Wondering if a non-US citizen can buy property in the USA? Good news! Anyone can buy property in the US, regardless of their citizenship. However, you’ll need to be aware of your US tax obligations.
Can a non-US citizen buy property in the USA?
Non-US citizens can buy property since there is no citizenship requirement for real estate sales. In fact, foreigners can even qualify for a mortgage if they meet certain requirements. However, foreign property owners do face a more challenging tax situation than US citizens.

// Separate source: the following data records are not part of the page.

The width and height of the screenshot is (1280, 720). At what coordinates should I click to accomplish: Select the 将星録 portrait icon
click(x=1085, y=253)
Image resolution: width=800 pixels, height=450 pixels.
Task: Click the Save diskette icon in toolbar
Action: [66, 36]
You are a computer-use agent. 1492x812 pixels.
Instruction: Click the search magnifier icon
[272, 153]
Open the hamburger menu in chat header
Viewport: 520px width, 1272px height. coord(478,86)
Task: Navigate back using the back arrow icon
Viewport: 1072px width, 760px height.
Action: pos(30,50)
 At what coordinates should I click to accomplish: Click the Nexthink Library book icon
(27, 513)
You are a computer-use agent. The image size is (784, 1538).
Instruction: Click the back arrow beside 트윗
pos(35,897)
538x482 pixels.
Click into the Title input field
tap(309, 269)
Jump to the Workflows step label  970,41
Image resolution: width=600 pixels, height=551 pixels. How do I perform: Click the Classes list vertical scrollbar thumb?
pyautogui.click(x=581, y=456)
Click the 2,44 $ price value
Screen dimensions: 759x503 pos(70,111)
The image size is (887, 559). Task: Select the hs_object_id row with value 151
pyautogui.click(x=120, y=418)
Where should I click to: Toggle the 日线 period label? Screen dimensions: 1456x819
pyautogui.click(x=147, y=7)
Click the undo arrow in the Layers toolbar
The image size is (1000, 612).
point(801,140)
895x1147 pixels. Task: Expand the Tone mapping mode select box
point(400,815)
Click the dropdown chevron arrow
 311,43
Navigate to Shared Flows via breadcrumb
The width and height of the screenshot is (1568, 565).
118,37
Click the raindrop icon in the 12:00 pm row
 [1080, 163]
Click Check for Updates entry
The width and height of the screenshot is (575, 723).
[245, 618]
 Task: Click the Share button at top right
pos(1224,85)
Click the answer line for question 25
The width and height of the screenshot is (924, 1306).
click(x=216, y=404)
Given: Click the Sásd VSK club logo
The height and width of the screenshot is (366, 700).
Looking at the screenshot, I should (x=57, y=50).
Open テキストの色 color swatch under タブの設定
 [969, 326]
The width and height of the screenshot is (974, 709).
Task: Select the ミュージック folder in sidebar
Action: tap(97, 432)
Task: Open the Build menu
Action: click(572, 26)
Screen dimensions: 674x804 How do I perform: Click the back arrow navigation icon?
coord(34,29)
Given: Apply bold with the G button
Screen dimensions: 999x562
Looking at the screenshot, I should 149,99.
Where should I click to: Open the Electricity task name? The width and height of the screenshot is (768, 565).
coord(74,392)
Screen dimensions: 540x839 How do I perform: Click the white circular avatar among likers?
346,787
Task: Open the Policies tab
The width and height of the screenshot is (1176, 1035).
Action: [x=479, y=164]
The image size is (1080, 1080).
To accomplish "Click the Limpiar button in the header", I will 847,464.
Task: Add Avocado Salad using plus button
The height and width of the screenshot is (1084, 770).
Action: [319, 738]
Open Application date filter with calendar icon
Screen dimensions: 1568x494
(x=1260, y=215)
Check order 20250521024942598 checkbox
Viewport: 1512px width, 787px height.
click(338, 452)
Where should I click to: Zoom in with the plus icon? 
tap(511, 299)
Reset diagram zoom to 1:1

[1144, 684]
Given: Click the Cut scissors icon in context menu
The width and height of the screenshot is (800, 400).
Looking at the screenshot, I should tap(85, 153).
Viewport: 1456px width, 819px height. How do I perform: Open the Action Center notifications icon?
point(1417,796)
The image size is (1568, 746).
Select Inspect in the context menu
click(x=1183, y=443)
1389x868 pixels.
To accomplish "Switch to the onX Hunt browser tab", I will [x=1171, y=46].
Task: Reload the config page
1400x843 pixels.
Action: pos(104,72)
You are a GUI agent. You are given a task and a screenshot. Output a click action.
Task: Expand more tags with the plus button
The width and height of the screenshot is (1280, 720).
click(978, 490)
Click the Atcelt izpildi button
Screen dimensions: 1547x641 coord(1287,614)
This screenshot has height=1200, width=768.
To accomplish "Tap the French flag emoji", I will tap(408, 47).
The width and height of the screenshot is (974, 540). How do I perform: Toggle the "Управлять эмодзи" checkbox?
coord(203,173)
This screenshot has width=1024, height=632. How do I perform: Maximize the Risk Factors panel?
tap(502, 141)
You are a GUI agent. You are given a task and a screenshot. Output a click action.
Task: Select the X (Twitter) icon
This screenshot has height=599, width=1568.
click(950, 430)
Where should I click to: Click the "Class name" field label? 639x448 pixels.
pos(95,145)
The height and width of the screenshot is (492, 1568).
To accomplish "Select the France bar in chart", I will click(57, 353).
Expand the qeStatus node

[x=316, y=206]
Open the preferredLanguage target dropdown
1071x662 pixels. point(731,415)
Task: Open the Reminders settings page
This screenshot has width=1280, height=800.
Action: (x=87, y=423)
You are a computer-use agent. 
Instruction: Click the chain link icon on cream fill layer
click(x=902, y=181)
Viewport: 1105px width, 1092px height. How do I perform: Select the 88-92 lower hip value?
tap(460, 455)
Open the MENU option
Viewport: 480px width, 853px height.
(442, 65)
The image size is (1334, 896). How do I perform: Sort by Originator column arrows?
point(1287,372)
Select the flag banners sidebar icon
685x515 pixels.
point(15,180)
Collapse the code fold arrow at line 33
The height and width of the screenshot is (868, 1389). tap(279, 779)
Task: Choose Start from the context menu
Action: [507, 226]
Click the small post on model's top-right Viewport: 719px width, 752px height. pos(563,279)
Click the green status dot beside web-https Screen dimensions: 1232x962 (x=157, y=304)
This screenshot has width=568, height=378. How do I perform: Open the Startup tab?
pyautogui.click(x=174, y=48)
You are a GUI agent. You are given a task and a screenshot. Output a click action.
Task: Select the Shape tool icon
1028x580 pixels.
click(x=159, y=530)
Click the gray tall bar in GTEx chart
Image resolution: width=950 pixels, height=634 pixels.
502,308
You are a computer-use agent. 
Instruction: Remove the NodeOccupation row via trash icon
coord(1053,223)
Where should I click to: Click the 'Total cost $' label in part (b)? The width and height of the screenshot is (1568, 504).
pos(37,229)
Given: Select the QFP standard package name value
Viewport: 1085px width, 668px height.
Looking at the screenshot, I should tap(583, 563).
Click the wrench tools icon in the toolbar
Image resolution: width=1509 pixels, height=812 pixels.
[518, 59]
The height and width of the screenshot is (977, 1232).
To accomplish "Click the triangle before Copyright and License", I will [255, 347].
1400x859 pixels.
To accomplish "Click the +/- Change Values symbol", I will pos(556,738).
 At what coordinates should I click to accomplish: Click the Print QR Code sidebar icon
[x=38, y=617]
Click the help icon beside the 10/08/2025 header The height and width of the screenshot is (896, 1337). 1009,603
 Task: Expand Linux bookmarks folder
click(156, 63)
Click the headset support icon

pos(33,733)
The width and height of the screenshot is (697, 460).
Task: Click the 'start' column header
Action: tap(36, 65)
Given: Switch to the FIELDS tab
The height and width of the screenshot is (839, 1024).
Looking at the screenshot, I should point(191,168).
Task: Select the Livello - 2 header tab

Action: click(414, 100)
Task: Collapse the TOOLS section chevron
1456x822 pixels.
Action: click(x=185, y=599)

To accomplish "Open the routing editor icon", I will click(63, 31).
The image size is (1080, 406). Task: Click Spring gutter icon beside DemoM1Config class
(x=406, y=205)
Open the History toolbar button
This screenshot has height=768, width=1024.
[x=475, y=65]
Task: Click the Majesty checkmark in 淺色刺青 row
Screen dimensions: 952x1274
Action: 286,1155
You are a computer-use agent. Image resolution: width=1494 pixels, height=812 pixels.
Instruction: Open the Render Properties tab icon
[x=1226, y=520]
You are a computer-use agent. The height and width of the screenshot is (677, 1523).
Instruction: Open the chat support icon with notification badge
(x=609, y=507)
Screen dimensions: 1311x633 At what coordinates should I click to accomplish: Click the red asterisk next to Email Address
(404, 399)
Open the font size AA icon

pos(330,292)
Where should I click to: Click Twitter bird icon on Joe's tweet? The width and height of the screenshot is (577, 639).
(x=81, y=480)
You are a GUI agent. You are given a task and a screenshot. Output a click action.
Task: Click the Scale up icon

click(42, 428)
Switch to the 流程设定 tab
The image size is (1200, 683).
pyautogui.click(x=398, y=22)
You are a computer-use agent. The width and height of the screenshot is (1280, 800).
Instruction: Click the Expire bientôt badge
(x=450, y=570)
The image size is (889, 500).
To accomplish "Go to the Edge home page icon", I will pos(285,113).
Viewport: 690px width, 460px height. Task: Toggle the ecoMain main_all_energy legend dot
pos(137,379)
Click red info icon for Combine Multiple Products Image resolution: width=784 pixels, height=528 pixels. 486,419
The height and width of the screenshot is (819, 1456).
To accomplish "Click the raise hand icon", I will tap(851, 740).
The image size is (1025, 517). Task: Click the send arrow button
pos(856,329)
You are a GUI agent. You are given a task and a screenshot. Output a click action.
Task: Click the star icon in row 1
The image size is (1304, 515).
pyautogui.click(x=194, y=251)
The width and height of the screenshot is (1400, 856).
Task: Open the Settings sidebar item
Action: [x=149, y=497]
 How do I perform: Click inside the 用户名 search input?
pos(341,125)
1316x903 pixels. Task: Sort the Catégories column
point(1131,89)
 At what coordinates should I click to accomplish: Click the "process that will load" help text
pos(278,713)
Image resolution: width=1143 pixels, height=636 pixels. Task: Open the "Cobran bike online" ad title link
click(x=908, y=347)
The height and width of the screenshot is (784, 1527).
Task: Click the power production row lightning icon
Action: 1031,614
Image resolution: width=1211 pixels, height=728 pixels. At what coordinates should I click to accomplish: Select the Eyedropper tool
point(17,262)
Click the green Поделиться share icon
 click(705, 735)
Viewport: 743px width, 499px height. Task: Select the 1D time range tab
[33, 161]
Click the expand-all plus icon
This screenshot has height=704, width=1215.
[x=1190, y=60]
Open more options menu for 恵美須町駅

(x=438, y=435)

Understanding tax rules before you buy property in America will help you make the most of your investment. Below is a breakdown of exactly what foreign property owners need to file in the US and what they should anticipate paying taxes on when renting out a property or selling one in the US. For instance, you’ll want to know in what situations a 1040NR is necessary, and if 30% withholding needs to be taken out automatically from payments. So, read our ten quick facts on buying property as a non-US citizen!
10 Quick Tax Facts About Buying Property as a Non-US Citizen
1. IRS Publication 515
The first thing you need to know about buying property as a non-US citizen is that IRS Publication 515 summarizes the rules for nonresident aliens (NRA). The Foreign Investment in Real Property Tax Act of 1980 (FIRPTA) was enacted by Congress to impose a tax on foreign persons when they sell or receive income from a US real property interest.
2. Tax Rates
In general, income from real property located in the US that is owned by a nonresident alien is taxed at a 30% (or lower treaty) rate if it is not effectively connected with a US trade or business.
3. You Can Choose How Your Property Income Is Treated
If a nonresident alien owns or holds interest in property located in the US for the production of income, then the NRA can choose to treat all income from that property as income effectively connected with a trade or business in the US. The choice will apply to all income from real estate located in the US. If the choice is made, then deductions can be claimed attributable to the real property income, so net income will be taxable.
4. Elections to Make
How do you elect this? The choice can be made by making a Section 871(d) election.
5. Why Elections Matter
The election makes a big difference, which is why you should consider the implications before buying property as a non-US citizen. For an example, if rental property gross income is $30,000, without the election, the income tax would be $10,000 (30% of $30,000). With the election, deductions such as mortgage interest, property tax, etc. would reduce the taxable income and the tax payable would be 30% of the net amount.
6. Tax Treaties
Tax treaties might provide a reduced tax rate.
7. Gains Impact the Taxation
When a nonresident sells a property in the US, any gain is taxed as if the property had been sold by a US citizen or resident. This means the gain may qualify for lower long term capital gains treatment, provided the property has been held for more than 12 months.
8. Withholding Tax
Nonresidents will be subject to a 15% nonresident withholding tax on the gross sales proceeds of the transaction—unless the nonresident has a specific exemption from the withholding. A petition for exemption would need to be filed with the IRS in advance of the sale date to get a certificate of exemption (Form 8288-B Application for Withholding Certificate for Dispositions by Foreign Persons of US Real Property Interests). A lower rate of 10% applies to dispositions under $1 million for US property that was acquired as personal property.
9. State Tax
Depending on the state, there may be state tax withholding or tax liability.
The NRA would be required to file a timely 1040NR tax return to report the income from real estate and any associated withholding if the 871(d) election is made. Foreign persons are required to obtain a US Taxpayer Identification Number (TIN) to file a tax return.